Ni Eric, Knight Elizabeth, Gerstein Mark
Program in Computational Biology and Bioinformatics, Yale University, 100 College Street, New Haven, 06511, CT, USA.
Yale School of Medicine, 333 Cedar Street, New Haven, 06510, CT, USA.
J Biomed Inform. 2025 May;165:104818. doi: 10.1016/j.jbi.2025.104818. Epub 2025 Mar 29.

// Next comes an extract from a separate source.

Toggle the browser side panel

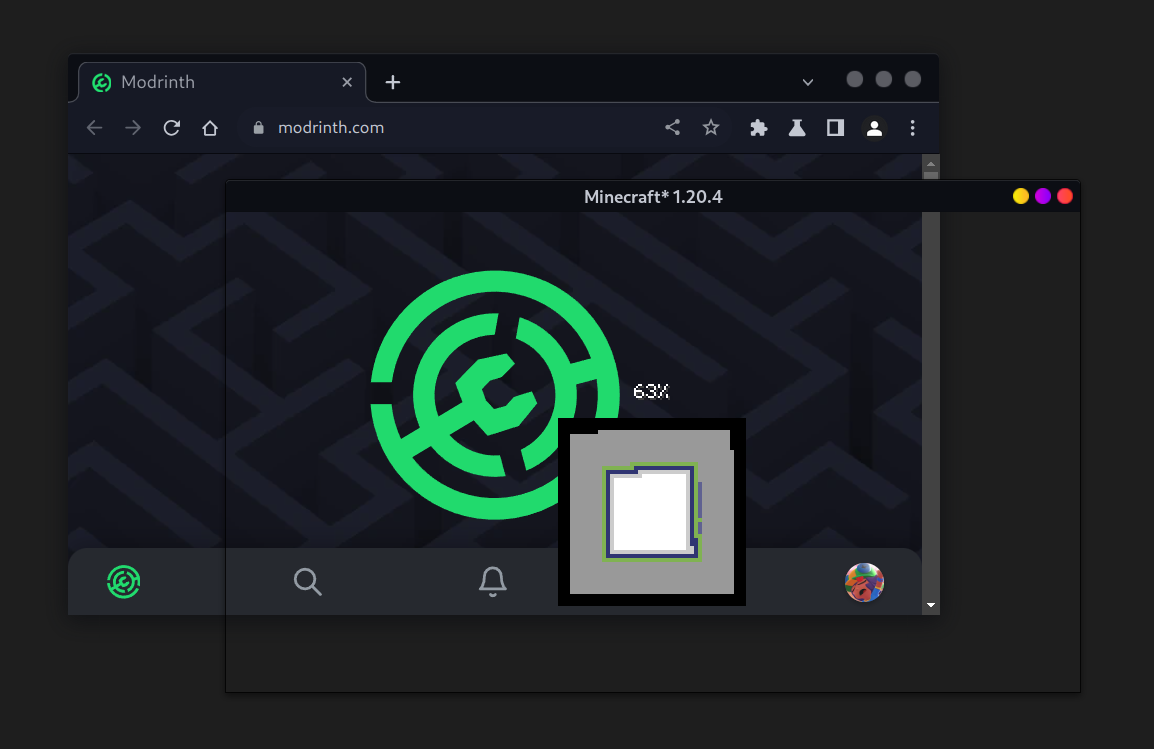835,128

Blockchain technology is gaining traction in the biomedical sector due to its ability to improve trust and reduce the risk of fraud and errors in health data management. However, the large volume of biomedical datasets has slowed its adoption due to poor scalability. This challenge is especially relevant for applications that rely on blockchain's strong immutability by storing data directly on-chain. In this work, we demonstrate the potential of blockchain to create a secure and trustless environment for managing large on-chain records. Specifically, we detail an efficient, index-based approach for storing data on the Ethereum blockchain. We show that insertion and retrieval speeds remain nearly constant relative to database size, scaling linearly with the amount of data processed. Additionally, we achieve substantial efficiency gains through low-level assembly optimizations on the Ethereum Virtual Machine, highlighting the limitations of the Solidity compiler. Finally, we illustrate this approach through a practical case study, by designing and implementing a smart contract for storing and querying training certificates on the Ethereum blockchain. Our solution achieves 2x faster data insertion, 500x faster retrieval, 60% lower gas costs, and 50% lower storage usage compared to baseline methods. It won first place for track 1 of the 2022 iDASH secure genome analysis competition. We also demonstrate that this solution readily adapts to other data types, enabling efficient on-chain storage and retrieval of text, RNA-seq, or biomedical image data.
区块链技术因其能够提高信任度并降低健康数据管理中的欺诈和错误风险,而在生物医学领域越来越受到关注。然而,由于可扩展性差,大量的生物医学数据集减缓了其应用。对于那些通过直接在链上存储数据来依赖区块链强大不可变性的应用来说,这一挑战尤为突出。在这项工作中,我们展示了区块链为管理大型链上记录创建安全且无需信任的环境的潜力。具体而言,我们详细介绍了一种基于索引的高效方法,用于在以太坊区块链上存储数据。我们表明,相对于数据库大小,插入和检索速度几乎保持恒定,随处理的数据量呈线性扩展。此外,我们通过以太坊虚拟机上的底层汇编优化实现了显著的效率提升,突出了Solidity编译器的局限性。最后,我们通过一个实际案例研究来说明这种方法,即设计并实现一个用于在以太坊区块链上存储和查询培训证书的智能合约。与基线方法相比,我们的解决方案实现了快2倍的数据插入速度、快500倍的检索速度、低60%的燃气成本以及低50%的存储使用量。它在2022年iDASH安全基因组分析竞赛的赛道1中获得了第一名。我们还证明了该解决方案能够轻松适应其他数据类型,实现对文本、RNA测序或生物医学图像数据的高效链上存储和检索。